Lingard, stepping aside, put the trunk of the tree between

himself and the house, then, moving cautiously round one of the

projecting buttresses, had to tread short in order to avoid

scattering a small heap of black embers upon which he came

unexpectedly on the other side. A thin, wizened, little old

woman, who, standing behind the tree, had been looking at the

house, turned towards him with a start, gazed with faded,

expressionless eyes at the intruder, then made a limping attempt

to get away. She seemed, however, to realize directly the

hopelessness or the difficulty of the undertaking, stopped,

hesitated, tottered back slowly; then, after blinking dully, fell

suddenly on her knees amongst the white ashes, and, bending over

the heap of smouldering coals, distended her sunken cheeks in a

steady effort to blow up the hidden sparks into a useful blaze.

Lingard looked down on her, but she seemed to have made up her

mind that there was not enough life left in her lean body for

anything else than the discharge of the simple domestic duty,

and, apparently, she begrudged him the least moment of attention.

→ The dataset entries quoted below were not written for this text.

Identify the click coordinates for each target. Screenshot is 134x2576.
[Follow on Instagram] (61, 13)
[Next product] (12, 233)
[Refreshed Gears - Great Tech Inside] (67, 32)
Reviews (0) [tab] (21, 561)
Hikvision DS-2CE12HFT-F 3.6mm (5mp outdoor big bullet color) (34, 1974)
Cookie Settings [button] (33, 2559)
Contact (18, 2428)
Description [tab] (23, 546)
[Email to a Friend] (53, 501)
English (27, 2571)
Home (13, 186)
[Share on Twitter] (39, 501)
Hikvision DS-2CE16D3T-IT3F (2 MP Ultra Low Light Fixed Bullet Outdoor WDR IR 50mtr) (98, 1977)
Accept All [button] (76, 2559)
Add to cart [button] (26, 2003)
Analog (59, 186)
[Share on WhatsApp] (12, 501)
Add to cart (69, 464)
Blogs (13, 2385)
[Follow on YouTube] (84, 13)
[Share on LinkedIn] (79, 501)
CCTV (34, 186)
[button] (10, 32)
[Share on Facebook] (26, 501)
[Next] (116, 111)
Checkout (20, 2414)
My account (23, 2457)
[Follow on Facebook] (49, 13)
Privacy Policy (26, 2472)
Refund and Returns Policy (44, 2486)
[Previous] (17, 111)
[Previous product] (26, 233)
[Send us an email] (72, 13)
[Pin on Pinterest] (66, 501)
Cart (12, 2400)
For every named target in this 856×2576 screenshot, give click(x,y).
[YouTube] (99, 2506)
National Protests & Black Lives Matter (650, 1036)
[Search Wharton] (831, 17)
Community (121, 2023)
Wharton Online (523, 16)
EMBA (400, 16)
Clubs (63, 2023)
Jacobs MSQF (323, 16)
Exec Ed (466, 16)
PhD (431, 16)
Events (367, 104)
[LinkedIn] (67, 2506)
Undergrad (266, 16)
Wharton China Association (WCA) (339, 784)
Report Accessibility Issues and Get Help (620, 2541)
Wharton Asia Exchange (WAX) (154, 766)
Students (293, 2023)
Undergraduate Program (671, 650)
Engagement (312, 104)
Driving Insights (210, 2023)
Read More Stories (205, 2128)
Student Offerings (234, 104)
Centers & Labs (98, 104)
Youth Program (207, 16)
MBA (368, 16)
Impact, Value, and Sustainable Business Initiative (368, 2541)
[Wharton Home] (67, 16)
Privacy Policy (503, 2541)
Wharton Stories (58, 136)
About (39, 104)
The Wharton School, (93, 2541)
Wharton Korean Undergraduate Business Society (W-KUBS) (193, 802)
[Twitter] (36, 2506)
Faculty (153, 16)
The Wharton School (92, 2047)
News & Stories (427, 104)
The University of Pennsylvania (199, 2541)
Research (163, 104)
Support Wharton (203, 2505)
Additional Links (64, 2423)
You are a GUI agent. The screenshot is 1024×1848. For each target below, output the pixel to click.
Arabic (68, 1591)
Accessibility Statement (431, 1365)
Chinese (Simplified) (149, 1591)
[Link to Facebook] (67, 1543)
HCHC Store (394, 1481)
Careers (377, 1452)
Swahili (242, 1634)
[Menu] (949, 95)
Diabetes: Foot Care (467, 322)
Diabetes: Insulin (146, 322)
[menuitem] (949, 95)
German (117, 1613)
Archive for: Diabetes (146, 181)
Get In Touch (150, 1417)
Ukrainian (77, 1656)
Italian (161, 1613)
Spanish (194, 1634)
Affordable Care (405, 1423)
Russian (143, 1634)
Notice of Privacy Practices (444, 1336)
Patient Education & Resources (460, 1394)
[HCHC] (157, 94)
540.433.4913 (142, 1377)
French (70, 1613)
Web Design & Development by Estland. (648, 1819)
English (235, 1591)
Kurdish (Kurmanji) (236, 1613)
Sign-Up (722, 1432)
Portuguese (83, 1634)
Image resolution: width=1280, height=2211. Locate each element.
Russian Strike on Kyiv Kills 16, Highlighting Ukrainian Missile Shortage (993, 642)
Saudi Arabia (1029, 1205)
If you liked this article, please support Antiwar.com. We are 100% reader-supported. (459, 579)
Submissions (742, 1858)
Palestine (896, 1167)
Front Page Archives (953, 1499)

After waiting for awhile, Lingard asked--



"Why did you call, O daughter?"



"I saw you enter," she croaked feebly, still grovelling with her

face near the ashes and without looking up, "and I called--the

cry of warning. It was her order. Her order," she repeated,

with a moaning sigh.



"And did she hear?" pursued Lingard, with gentle composure.



Her projecting shoulder-blades moved uneasily under the thin

stuff of the tight body jacket. She scrambled up with difficulty

to her feet, and hobbled away, muttering peevishly to herself,

towards a pile of dry brushwood heaped up against the fence.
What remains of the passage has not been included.